Committed to advancing child welfare, KSQF is supporting a holistic initiative with UNICEF that addresses the root causes of child labour, including poverty and barriers to education. The programme combines direct support for children with assistance for families and strengthened protection systems across schools and communities. It is expected to directly benefit more than 200 children and 100 households, while strengthening the capacity of social workers, teachers, and local institutions to prevent exploitation.

Lujan Mourad, Director of KSQF, stated that child labour in the mining sector is a grave humanitarian challenge, stripping children of their health, safety, and future. The project with UNICEF is an urgent call to action to protect children, empower families, and build systems that meet the highest international standards of child protection. The initiative is aimed at ensuring that children are in schools, not mines, and that communities can break free from the cycles of poverty and exploitation.

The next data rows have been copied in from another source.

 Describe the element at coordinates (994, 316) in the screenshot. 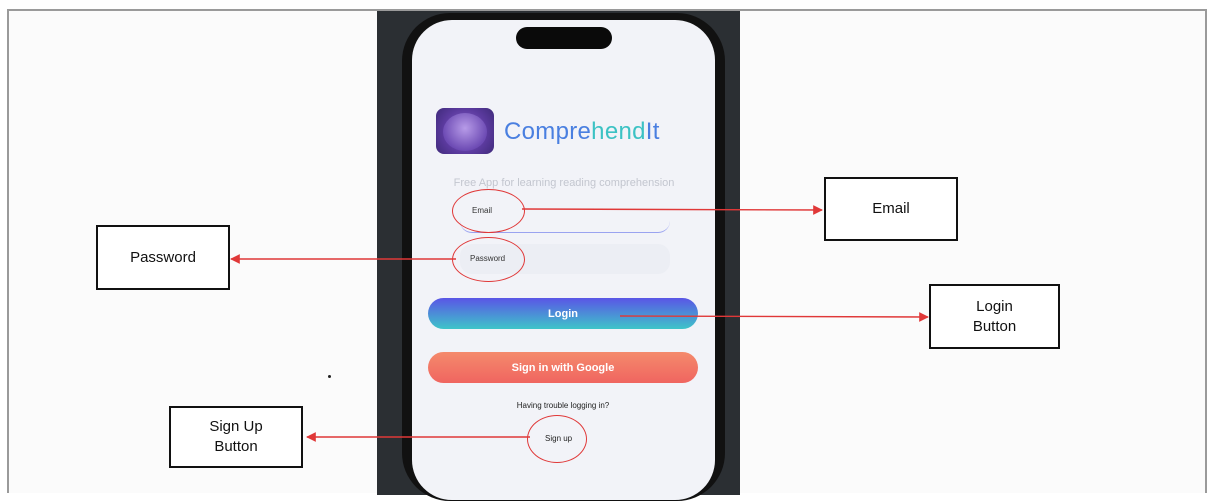

I see `login-callout-box: Login Button` at that location.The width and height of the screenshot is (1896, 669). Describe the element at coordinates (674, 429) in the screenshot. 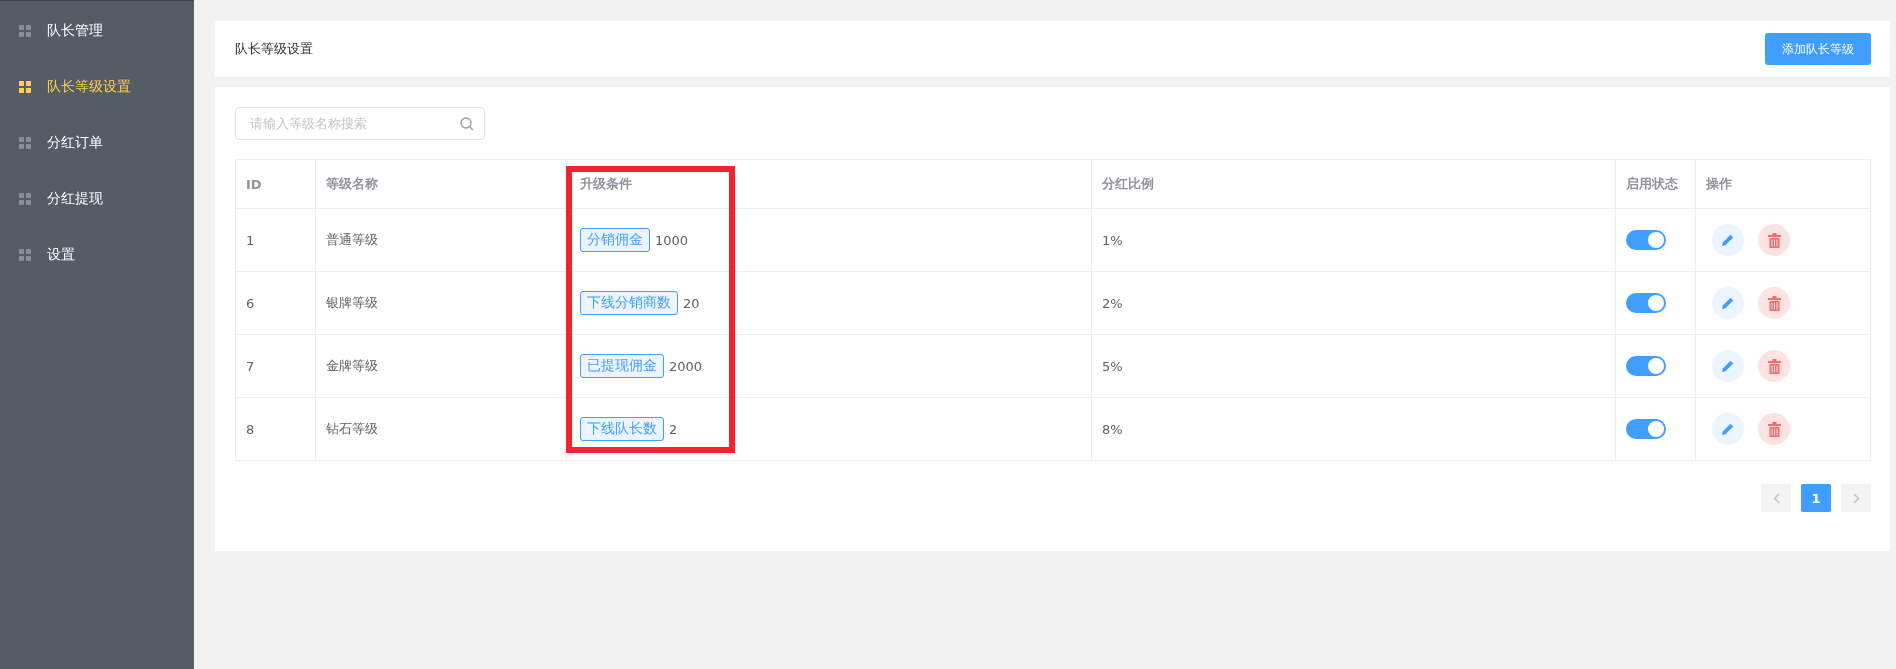

I see `condition-value: 2` at that location. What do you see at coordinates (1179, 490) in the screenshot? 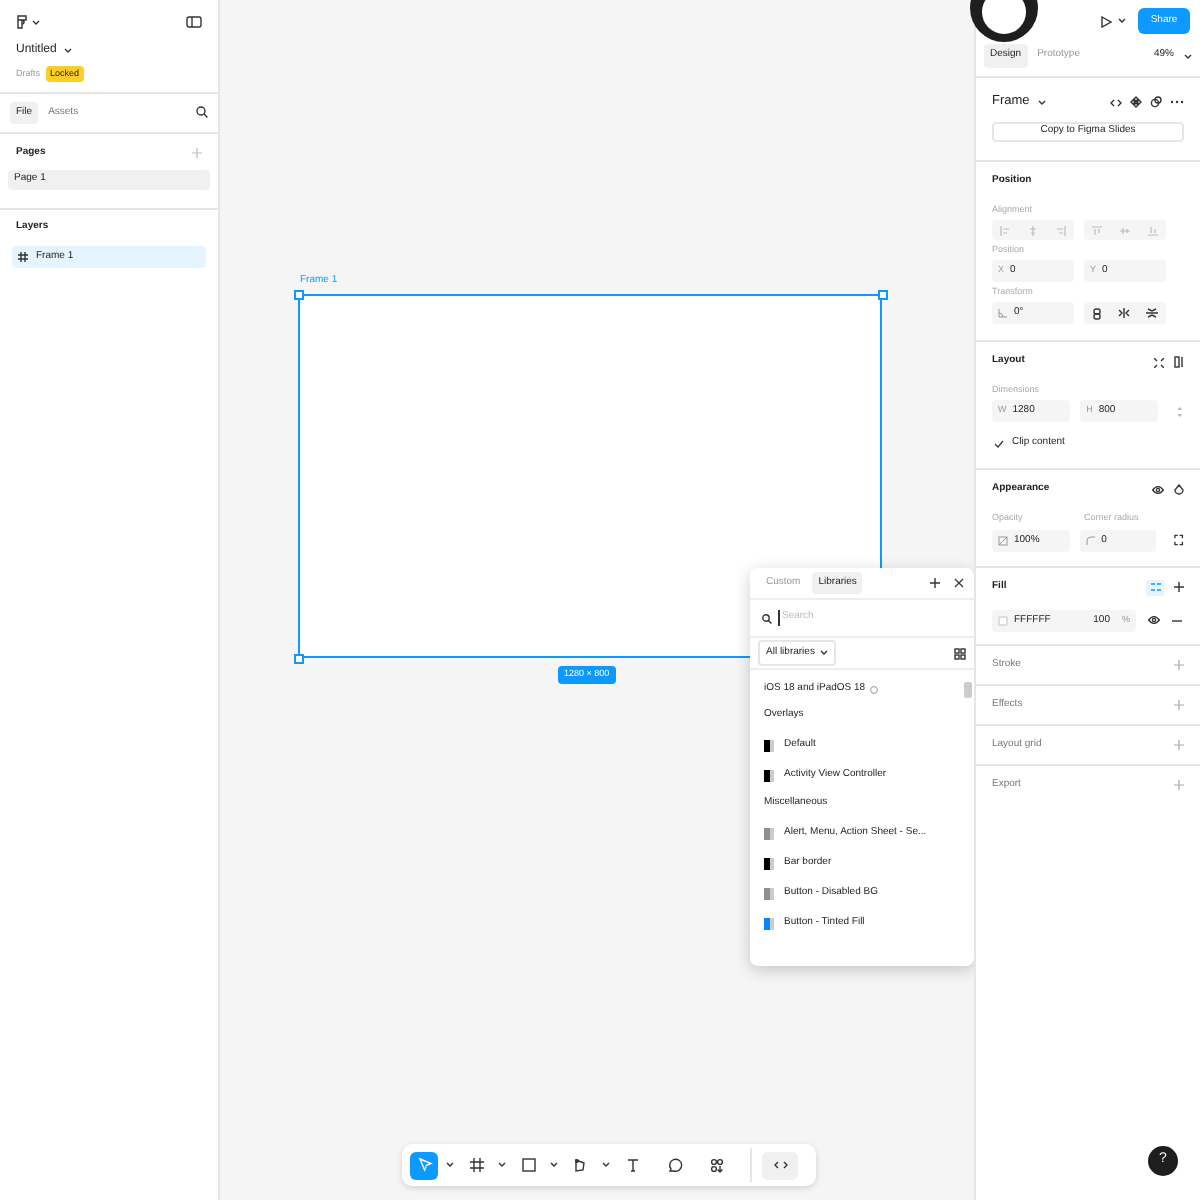
I see `blend-icon` at bounding box center [1179, 490].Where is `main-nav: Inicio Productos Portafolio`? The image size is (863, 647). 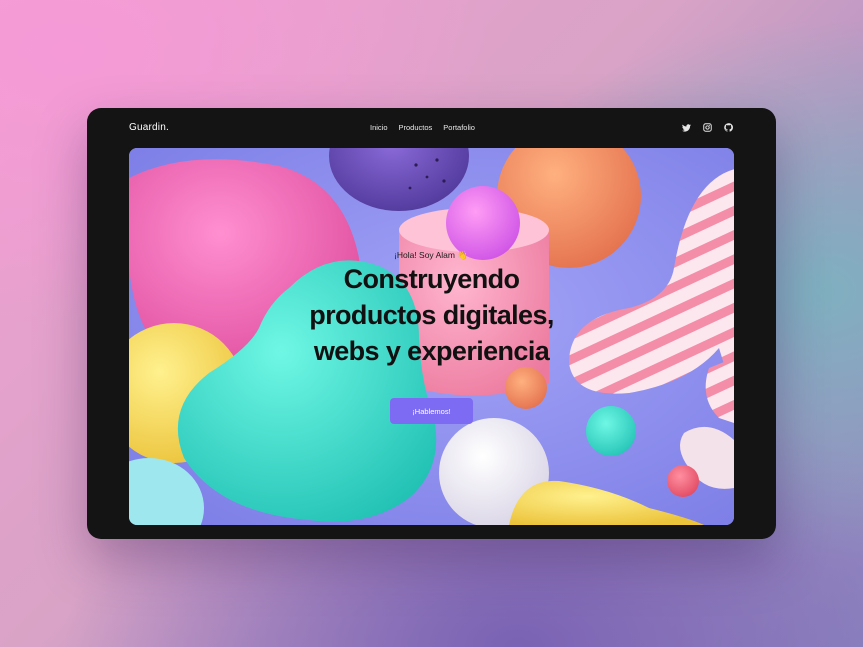 main-nav: Inicio Productos Portafolio is located at coordinates (422, 128).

John AGBOR, Resident Representative, UNICEF, emphasized the right of every child to a safe childhood. The partnership with KSQF aims to consolidate proven solutions that not only remove children from dangerous labour but also provide education, vocational skills, and a chance to grow in dignity. The project exemplifies how global collaboration can drive sustainable change and bring us closer to achieving international development goals.

The project builds on UNICEF's TPS+ model, first piloted in 2023, which identifies vulnerable children, connects them to social services, and supports their families through financial and capacity-building interventions. In 2024 alone, 1,015 children were removed from mines, with 599 re-enrolled in schools and 416 placed in vocational programmes. None returned to mining.

KSQF's and UNICEF's partnership, implemented in Kambove Health Zone in Haut Katanga province, will directly support more than 200 children and remove them from the mining sector through strengthened protection services, expanded access to education and vocational pathways, and assistance for families to help reduce economic vulnerability.

The programme will also focus on empowering households, delivering monthly cash transfers to 100 families, providing financial literacy training, and support for cooperative-led income-generating activities. It aims to drive advocacy and public awareness, raising community and national understanding of the dangers of child labour, engaging child reporters as youth advocates, and building partnerships with the private sector to strengthen accountability and embed young people's protection within broader development frameworks.

The DRC supplies over 75% of the world's cobalt, copper, and other minerals essential for the global energy transition. Yet, this global demand comes at a human cost borne by children in informal mines. The programme is structured for long-term sustainability, with capacity-building for parasocial workers assisting with ongoing child protection and household income-generation schemes preventing children from returning to mines. The insights gained will establish a scalable model of child protection, designed for replication across the DRC and in mining regions globally.